*Records for processing*:
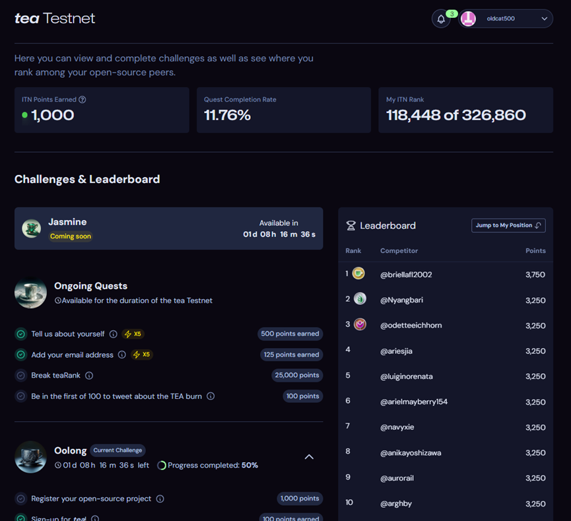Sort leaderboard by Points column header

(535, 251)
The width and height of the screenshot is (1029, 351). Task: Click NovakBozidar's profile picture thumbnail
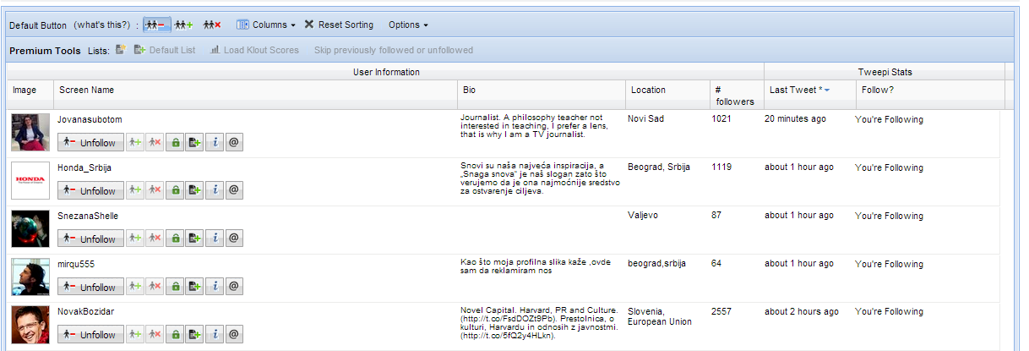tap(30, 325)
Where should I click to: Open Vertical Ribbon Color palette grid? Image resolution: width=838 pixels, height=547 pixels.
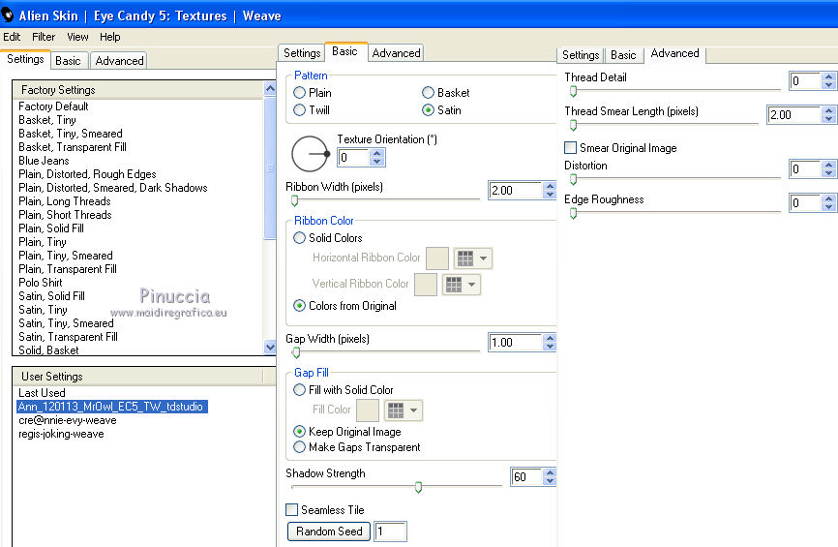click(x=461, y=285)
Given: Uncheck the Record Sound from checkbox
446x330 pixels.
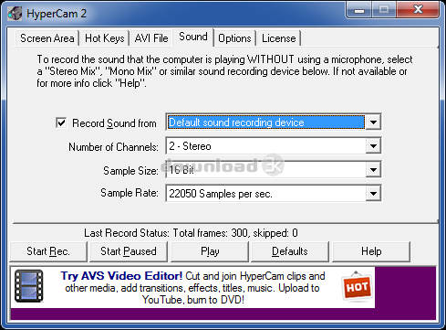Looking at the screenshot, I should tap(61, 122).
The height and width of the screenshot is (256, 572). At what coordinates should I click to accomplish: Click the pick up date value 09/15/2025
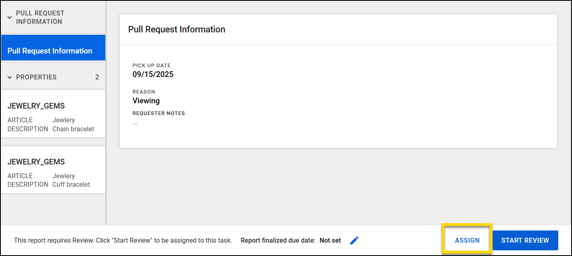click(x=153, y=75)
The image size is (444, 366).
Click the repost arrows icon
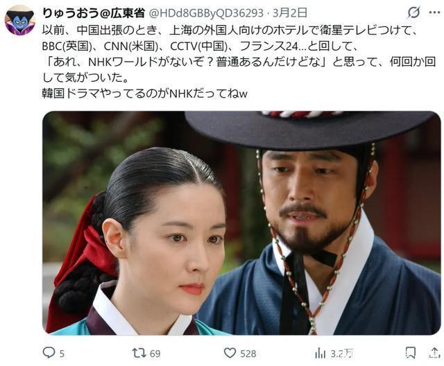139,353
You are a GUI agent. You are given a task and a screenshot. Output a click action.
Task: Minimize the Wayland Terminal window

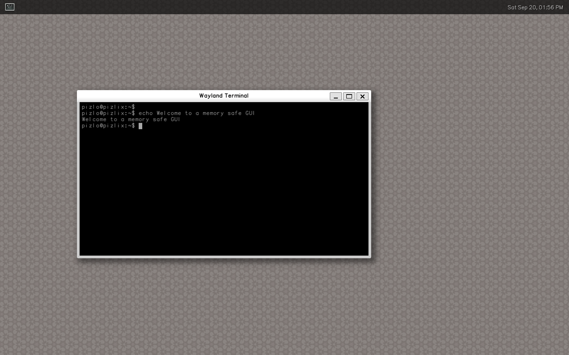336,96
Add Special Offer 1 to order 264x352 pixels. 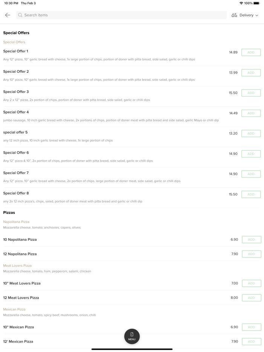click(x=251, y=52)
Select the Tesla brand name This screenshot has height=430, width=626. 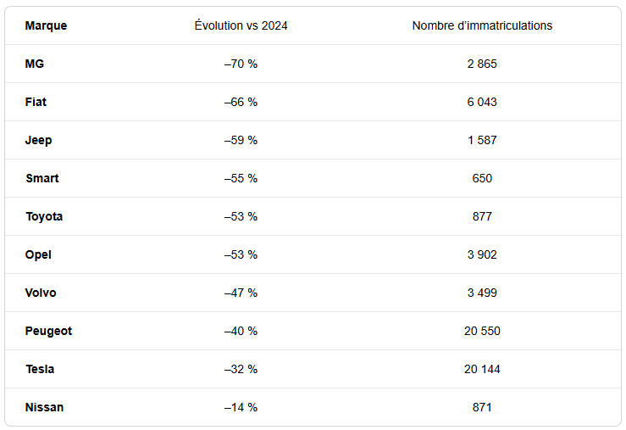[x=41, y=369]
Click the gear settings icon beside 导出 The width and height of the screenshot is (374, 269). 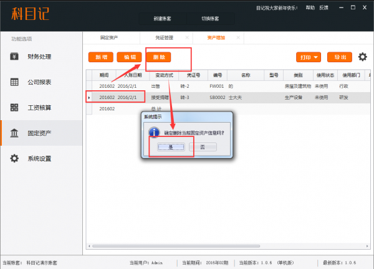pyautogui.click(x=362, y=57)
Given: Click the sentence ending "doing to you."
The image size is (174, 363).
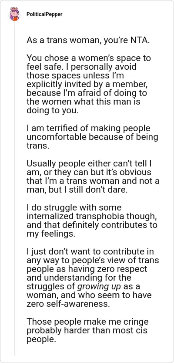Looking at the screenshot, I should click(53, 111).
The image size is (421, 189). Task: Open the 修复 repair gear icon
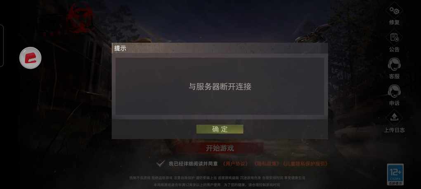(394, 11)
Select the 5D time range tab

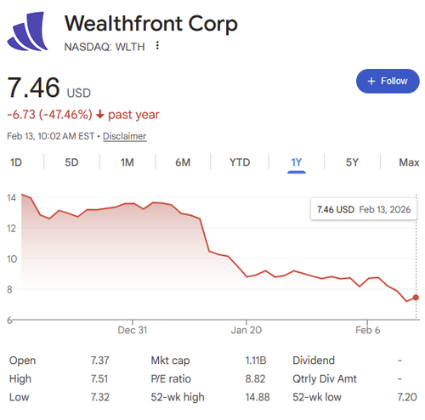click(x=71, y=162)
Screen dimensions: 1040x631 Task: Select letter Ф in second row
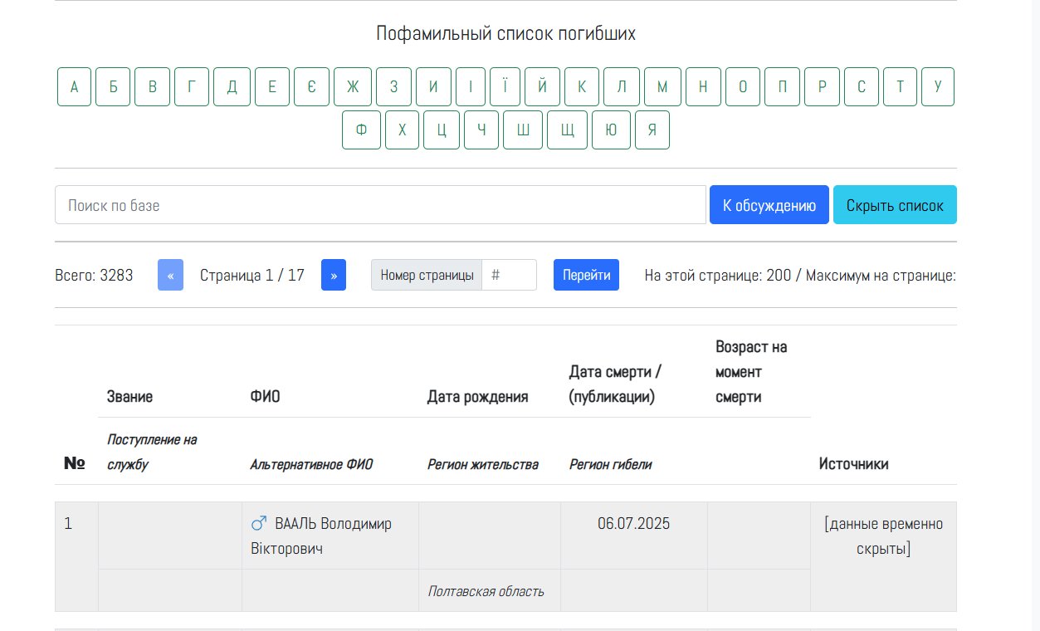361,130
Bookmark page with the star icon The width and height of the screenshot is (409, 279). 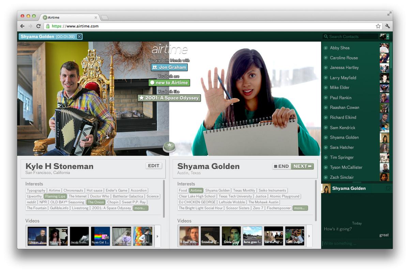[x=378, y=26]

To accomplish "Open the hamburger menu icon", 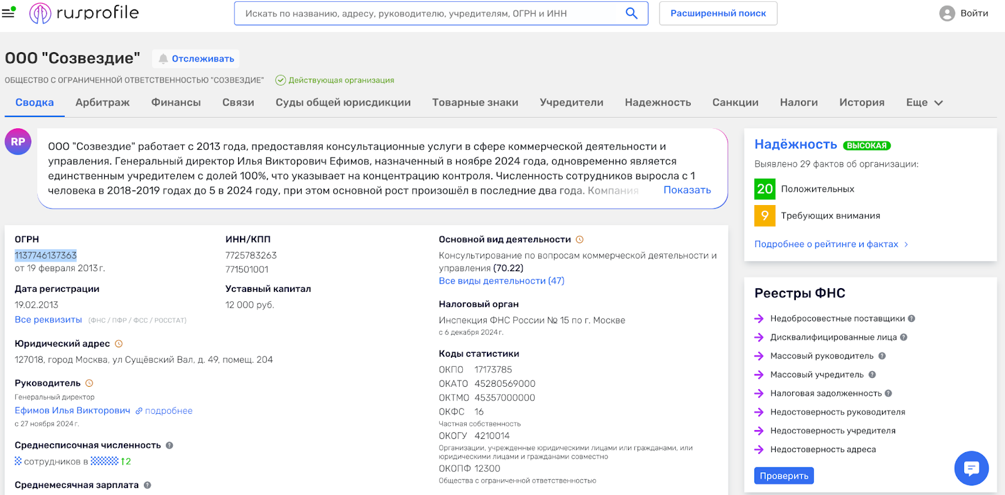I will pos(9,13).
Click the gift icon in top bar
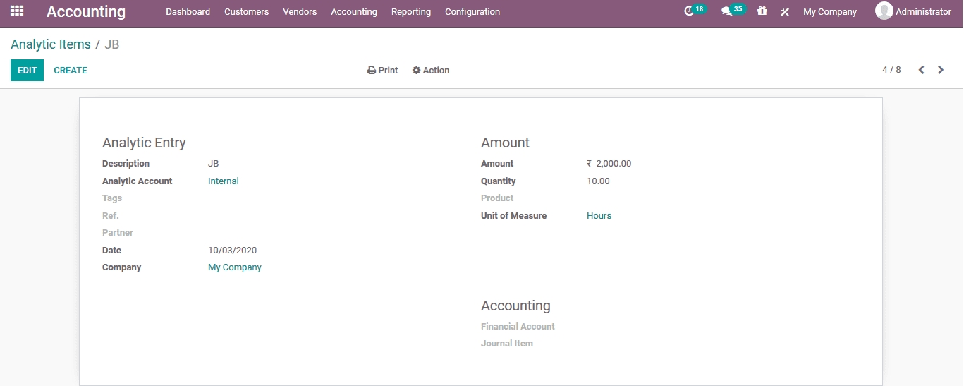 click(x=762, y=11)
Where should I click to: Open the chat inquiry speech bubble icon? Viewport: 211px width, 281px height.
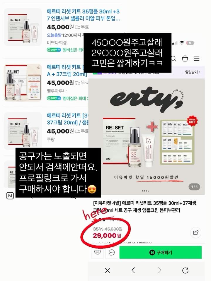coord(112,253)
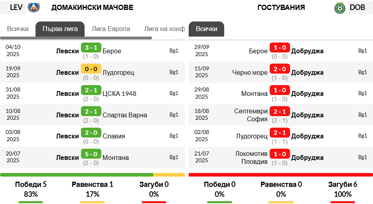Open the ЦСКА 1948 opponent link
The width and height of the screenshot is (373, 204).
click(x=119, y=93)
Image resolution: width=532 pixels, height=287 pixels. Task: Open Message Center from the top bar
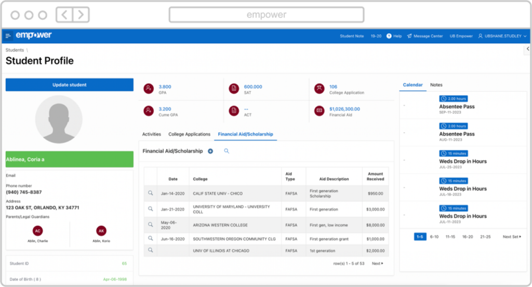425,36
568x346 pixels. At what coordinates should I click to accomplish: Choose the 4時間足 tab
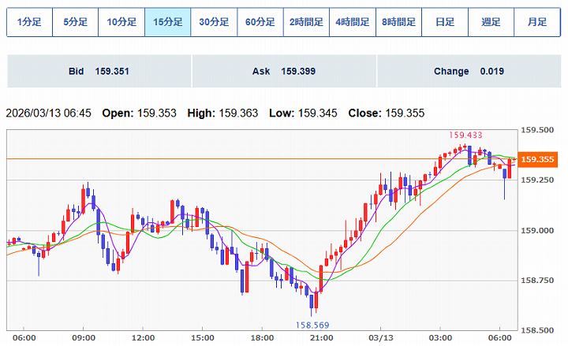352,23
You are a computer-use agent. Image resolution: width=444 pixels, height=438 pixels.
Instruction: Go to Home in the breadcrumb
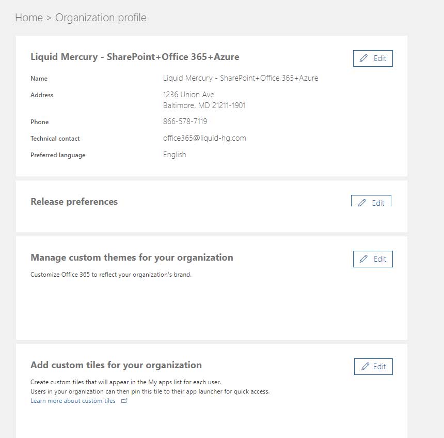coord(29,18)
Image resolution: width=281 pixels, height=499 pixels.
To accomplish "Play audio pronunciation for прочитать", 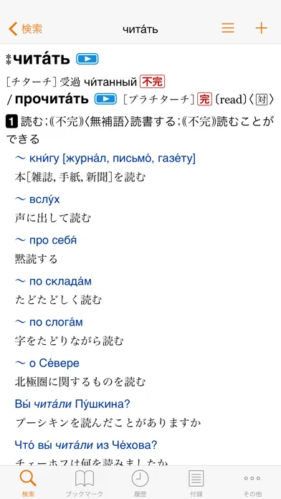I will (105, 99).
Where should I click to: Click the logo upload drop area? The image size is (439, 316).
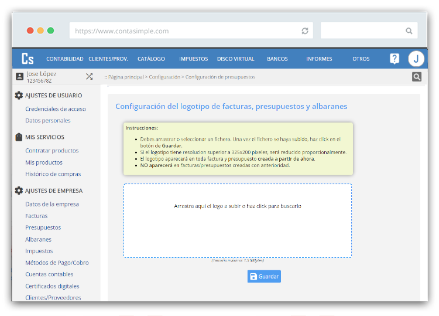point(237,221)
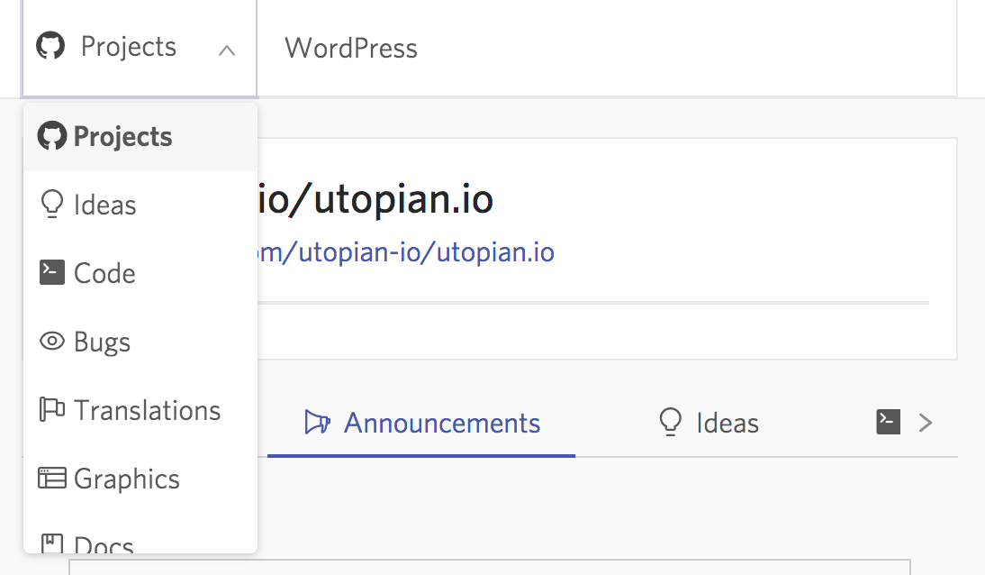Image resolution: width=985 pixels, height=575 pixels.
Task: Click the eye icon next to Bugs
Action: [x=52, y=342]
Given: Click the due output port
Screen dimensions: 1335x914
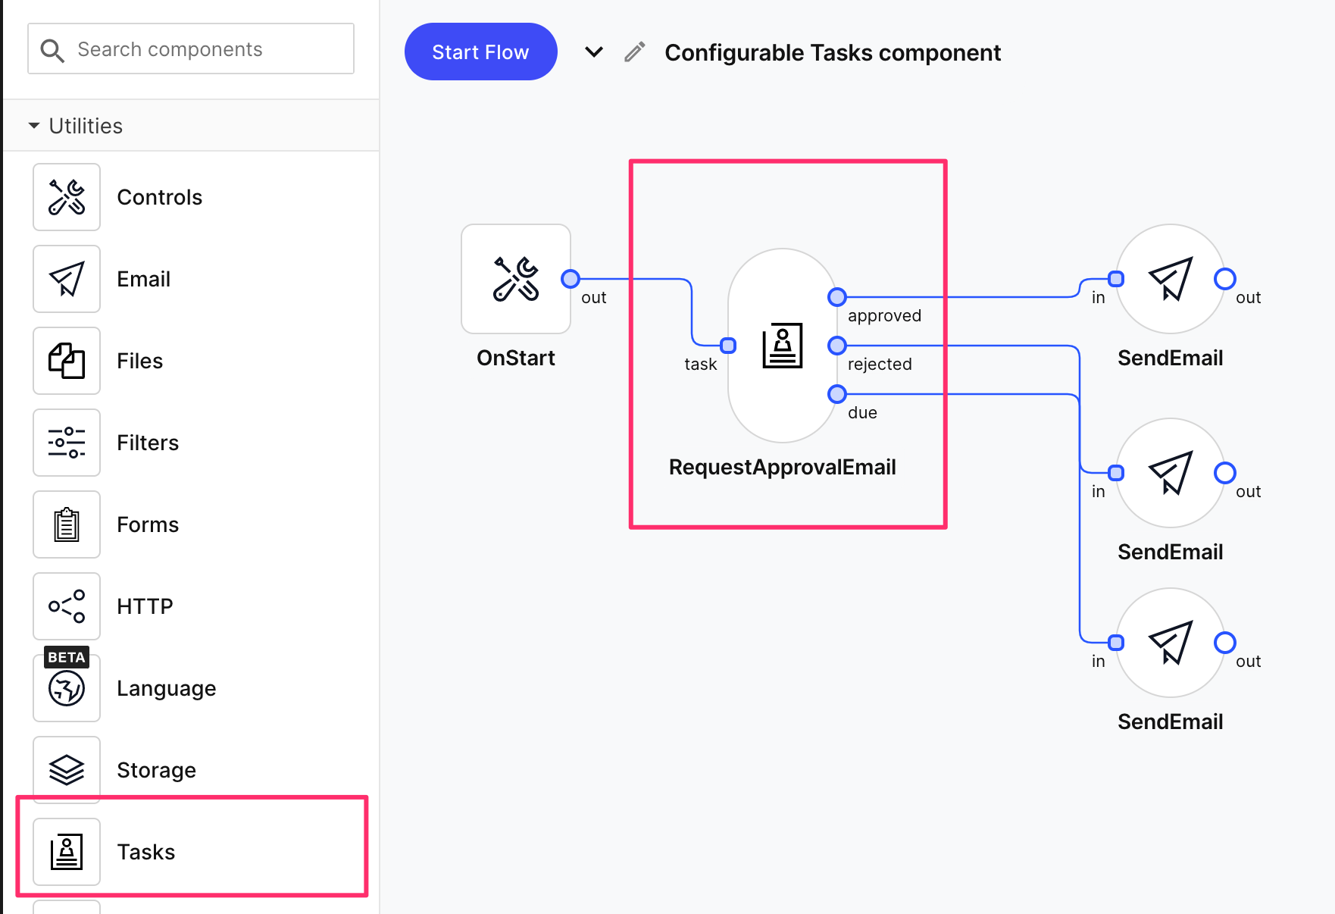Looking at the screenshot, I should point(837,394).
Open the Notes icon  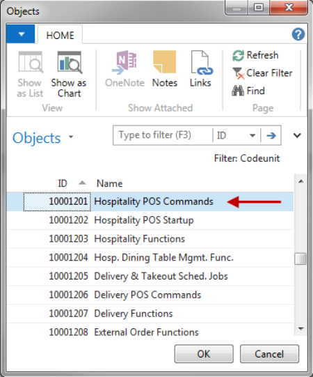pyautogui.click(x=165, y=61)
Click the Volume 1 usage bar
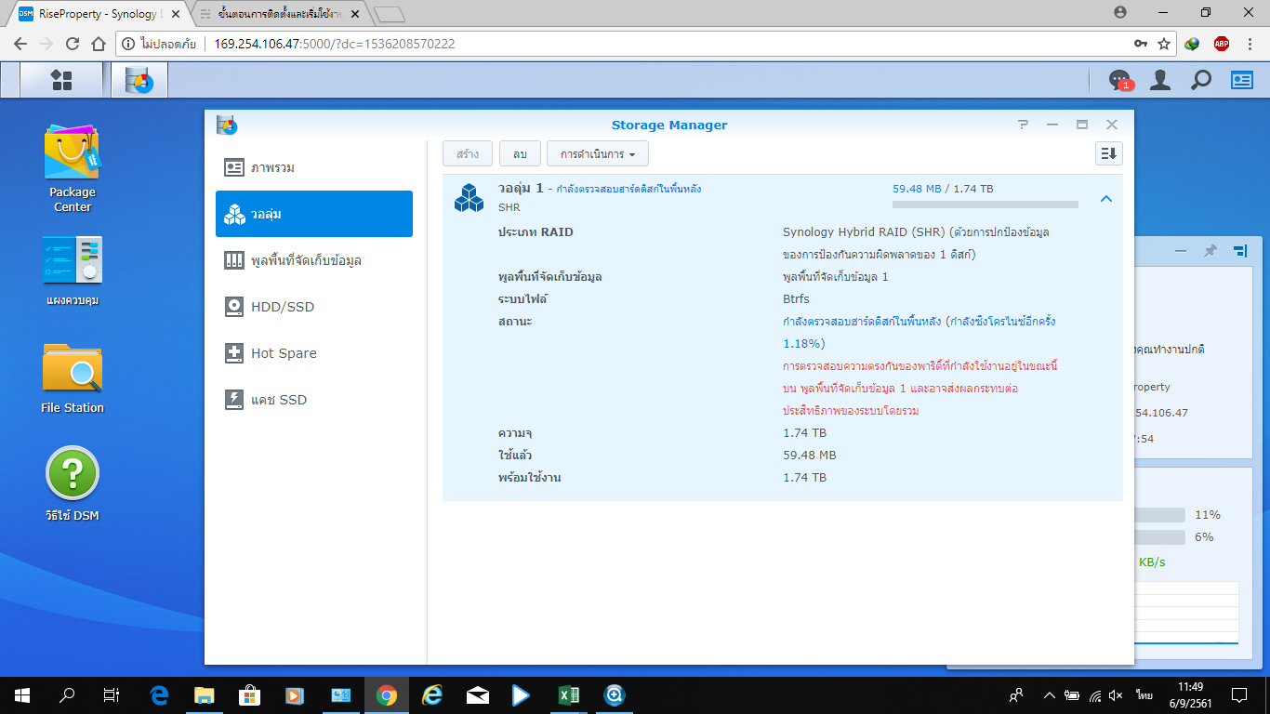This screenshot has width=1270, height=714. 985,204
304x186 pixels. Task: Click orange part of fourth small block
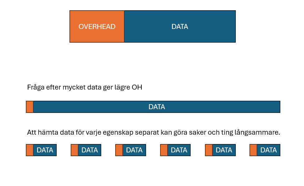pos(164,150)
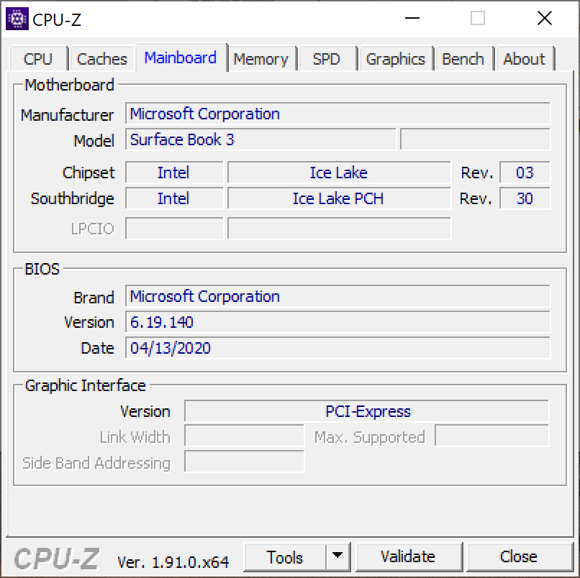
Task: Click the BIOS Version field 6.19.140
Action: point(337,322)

*What is required*:
Give again, word for word, the lines above from the one with "304x186 pixels. Task: Click" through the final line of the data, both ends included. Do not copy any picture.

*Answer box*:
304x186 pixels. Task: Click orange part of fourth small block
pos(164,150)
Task: Click the BIOS Version field 6.19.140
Action: point(337,322)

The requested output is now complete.